Reproduzo em reconhecimento à sua atualidade... e em memória à genialidade
infelizmente pouco (re)conhecida do cineasta baiano}
Uma Estética da Fome
(Glauber Rocha, 1965)
Dispensando a introdução informativa
que se tem transformado na característica geral das discussões sobre América
Latina, prefiro situar as relações entre nossa cultura e a cultura civilizada
em termos menos reduzidos do que aqueles que, também, caracterizam a análise do
observador europeu. Assim, enquanto a América Latina lamenta suas misérias
gerais, o interlocutor estrangeiro cultiva o sabor dessa miséria, não como um
sintoma trágico, mas apenas como um dado formal em seu campo de interesse. Nem
o latino comunica sua verdadeira miséria ao homem civilizado nem o homem
civilizado compreende verdadeiramente a miséria do latino.
Eis -
fundamentalmente - a situação das artes no Brasil diante do mundo: até hoje,
somente mentiras elaboradas da verdade (os exotismos formais que vulgarizam
problemas sociais) conseguiram se comunicar em termos quantitativos, provocando
uma série de equívocos que não terminam nos limites da arte mas contaminam
sobretudo a terreno geral do político. Para o observador europeu, os processos
de criação artística do mundo subdesenvolvido só o interessam na medida que
satisfazem sua nostalgia do primitivismo; e este primitivismo se apresenta
híbrido, disfarçado sob as tardias heranças do mundo civilizado, heranças mal
compreendidas porque impostas pelo condicionamento colonialista. A América
Latina (AL), inegavelmente, permanece colônia, e o que diferencia o colonialismo
de ontem do atual é apenas a forma mais aprimorada do colonizador; e, além dos
colonizadores de fato, as formas sutis daqueles que também sobre nós armam
futuros botes. O problema internacional da AL é ainda um caso de mudança de
colonizadores, sendo que uma libertação possível estará sempre em função de uma
nova dependência.
Este condicionamento
econômico e político nos levou ao raquitismo filosófico e à impotência, que, às
vezes inconsciente, às vezes não, geram no primeiro caso a esterilidade e no
segundo a histeria.
A esterilidade:
aquelas obras encontradas fartamente em nossas artes, onde o autor se castra em
exercícios formais que, todavia, não atingem a plena possessão de suas formas.
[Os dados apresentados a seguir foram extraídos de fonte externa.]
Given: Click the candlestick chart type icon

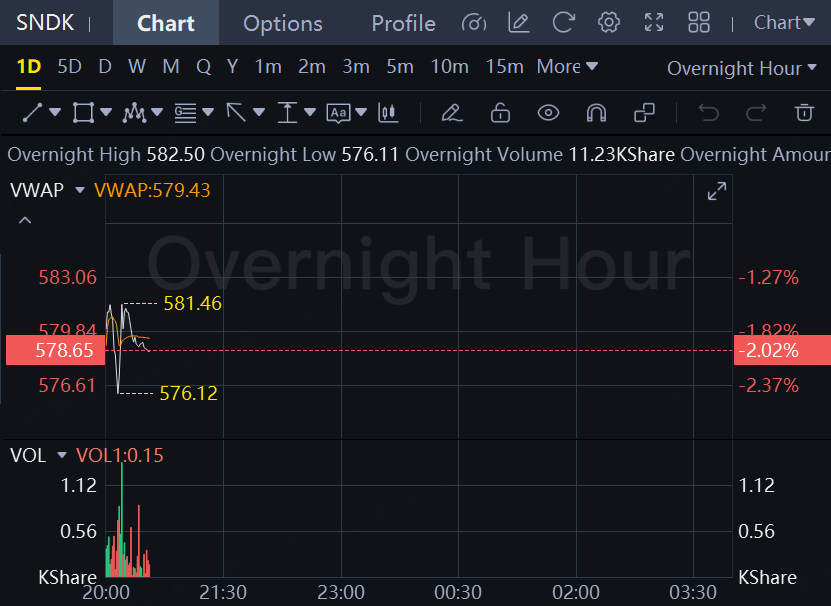Looking at the screenshot, I should pos(389,113).
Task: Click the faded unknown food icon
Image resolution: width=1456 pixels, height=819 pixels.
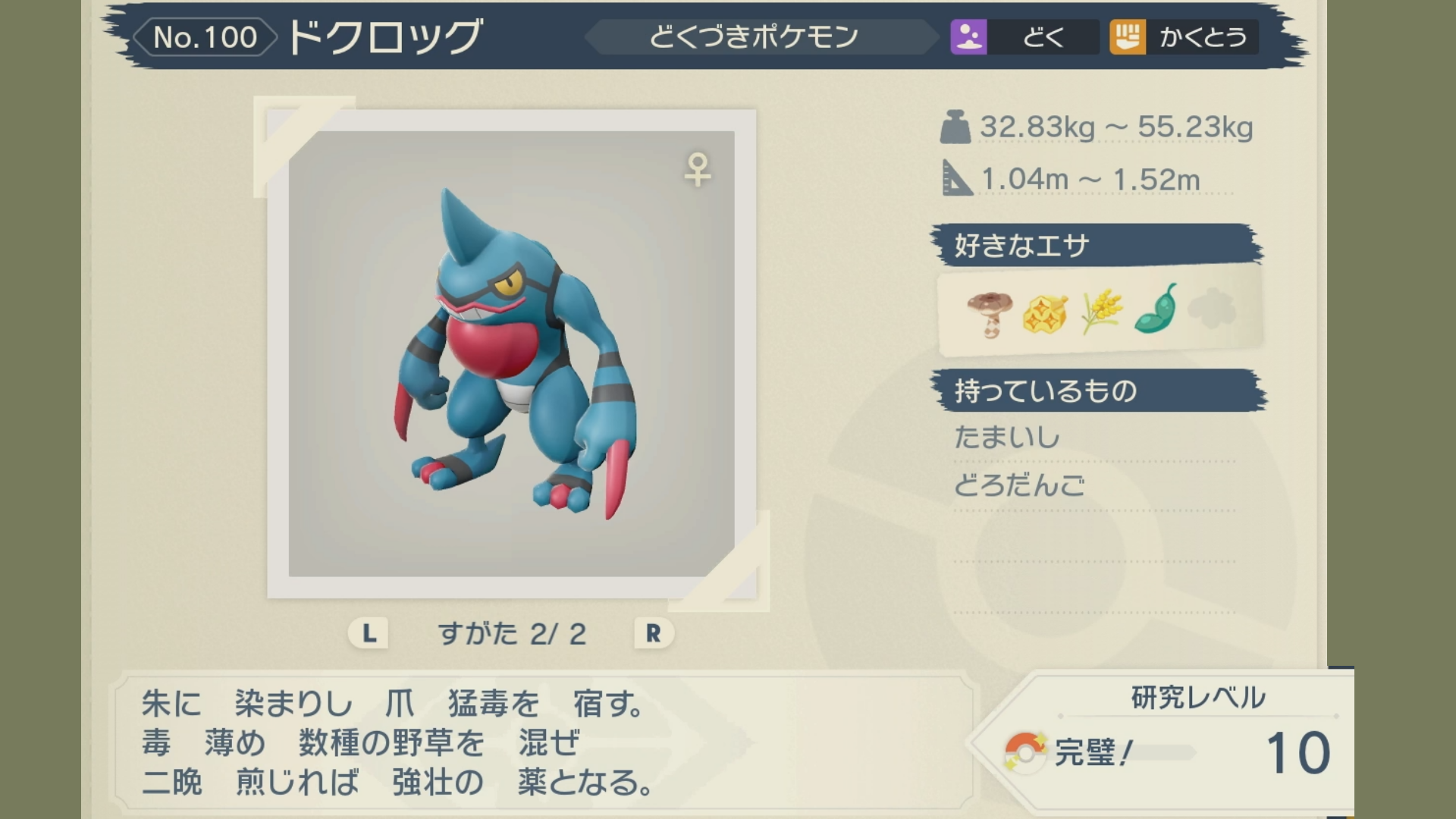Action: [x=1212, y=309]
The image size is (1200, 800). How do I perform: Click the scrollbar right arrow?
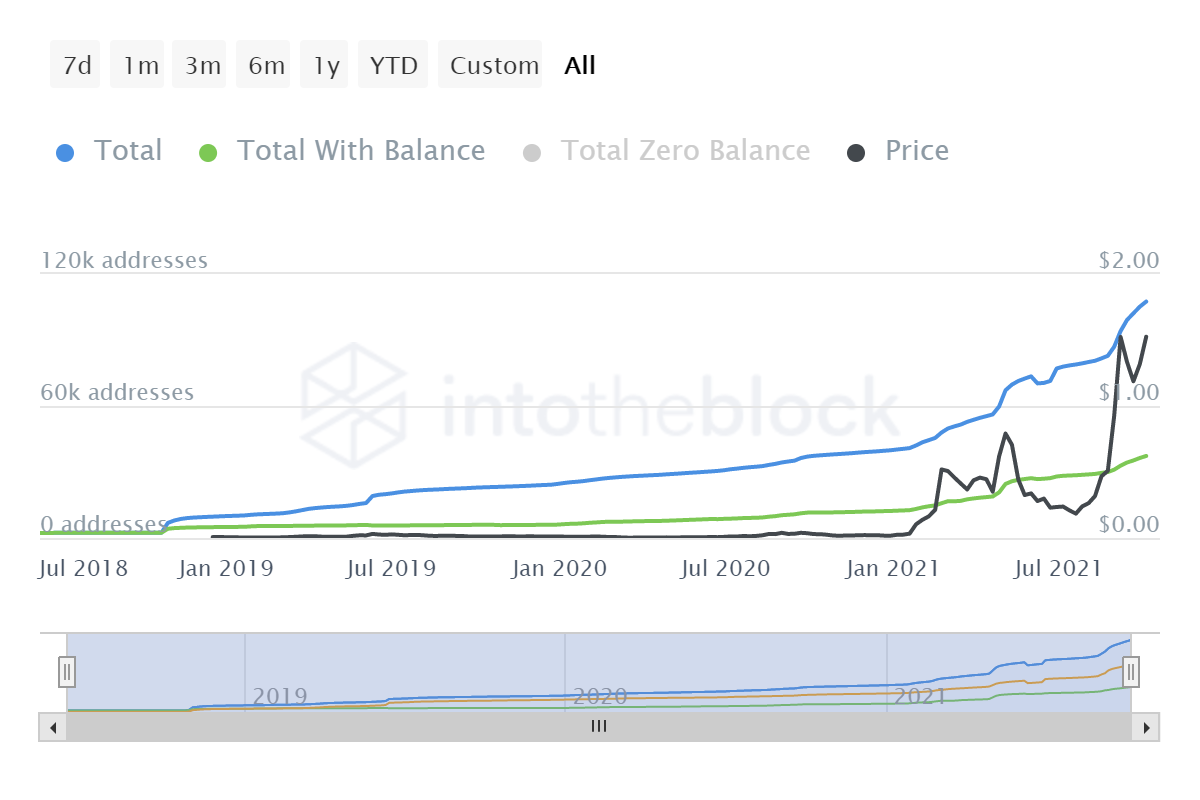point(1146,727)
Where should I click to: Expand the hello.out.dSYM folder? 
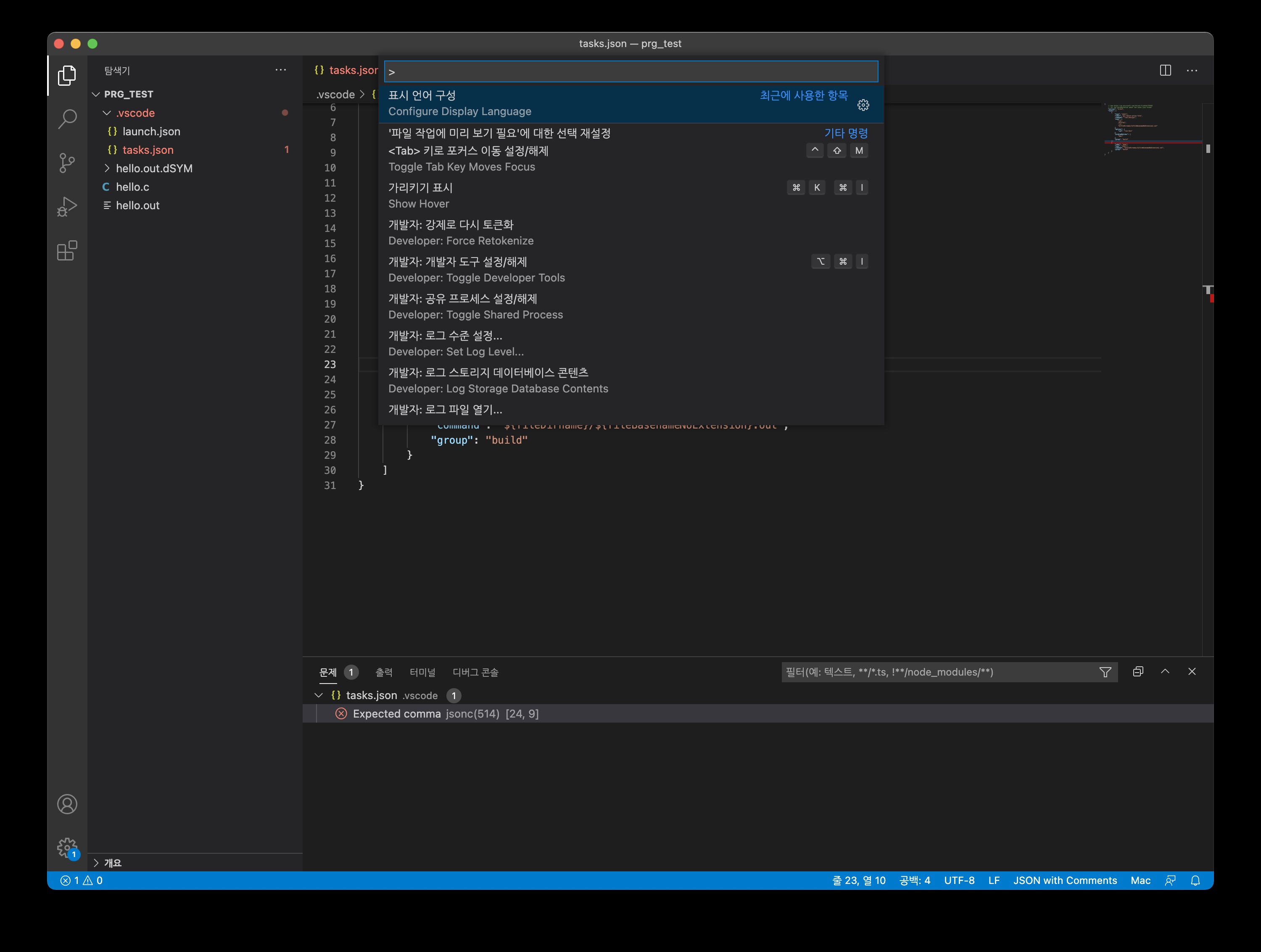click(107, 168)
O sonho frustrado da universalização: artistas que não despertaram do ideal
estético adolescente. Assim, vemos centenas de quadros nas galerias,
empoeirados e esquecidos; livros de contos e poemas; peças teatrais, filmes
(que, sobretudo em São Paulo, provocaram inclusive falências). O mundo oficial
encarregado das artes gerou exposições carnavalescas em vários festivais e
bienais, conferências fabricadas, fórmulas fáceis de sucesso, vários coquetéis
em várias partes do mundo, além de alguns monstros oficiais da cultura,
acadêmicos de Letras e Artes, júris de pintura e marchas culturais pelo país
afora. Monstruosidades universitárias: as famosas revistas literárias, os
concursos, os títulos.
A histeria: um
capítulo mais complexo. A indignação social provoca discursos flamejantes. O
primeiro sintoma é o anarquismo pornográfico que marca a poesia jovem até hoje
(e a pintura). O segundo é uma redução política da arte que faz má política por
excesso de sectarismo. O terceiro, e mais eficaz, é a procura de uma
sistematização para a arte popular. Mas o engano de tudo isso é que nosso
possível equilíbrio não resulta de um corpo orgânico, mas sim de um titânico e
autodevastador esforço no sentido de superar a impotência: e, no resultado
desta operação a fórceps, nós nos vemos frustrados, apenas nos limites
inferiores do colonizador: e se ele nos compreende, então, não é pela lucidez
de nosso diálogo, mas pelo humanitarismo que nossa informação lhe inspira. Mais
uma vez o paternalismo é o método de compreensão para uma linguagem de lágrimas
ou de mudo sofrimento.
A fome latina, por
isto, não é somente um sintoma alarmante: é o nervo de sua própria sociedade.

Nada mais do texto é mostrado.